The school was located near the confluence of the Obey and Little Obey Rivers, the Tennessee Central Railroad and the new Highway 127. Nashville architect Henry Hibbs was responsible for the construction of Susie Gray Hall and the rest of the school's buildings. The building was constructed of brick, with a short portico on its facade, along with three dormers on its roof.
When the school opened in 1921, forty-eight students enrolled. Classes offered ranged from kindergarten to 12th grade. Students were not only taught "the three R's" but were taught a trade, and also social skills. Students paid their tuition by working on the school's 340 acres. By 1922, enrollment had increased to eighty students. Many families relocated to Cumberland County just so their children would have the opportunity to attend school at Cumberland Mountain. Students in the first two graduating classes all went on to be involved in eduction, including one that went on to be a president of Duke University.

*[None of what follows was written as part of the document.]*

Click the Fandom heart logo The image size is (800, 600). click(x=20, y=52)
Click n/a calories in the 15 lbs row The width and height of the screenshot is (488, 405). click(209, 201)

Throughout the 1920s and into the 1930s enrollment at Cumberland Mountain continued to grow and plateaued at 108 students. By the late 1930s, enrollment began to decrease and by 1938, the school was closed. From 1942-1950, the school was used as an agricultural center. In 1952, the school began use as a Methodist church camp. During its 17 years as a school, 260 students received diplomas and 400 students attended the school.
In 1993, the Cumberland Mountain School was listed in the National Register of Historic Places. The Shadden family purchased the property from the local Methodist church in 2022. The Shadden family are the property’s first private owner since its construction in 1921.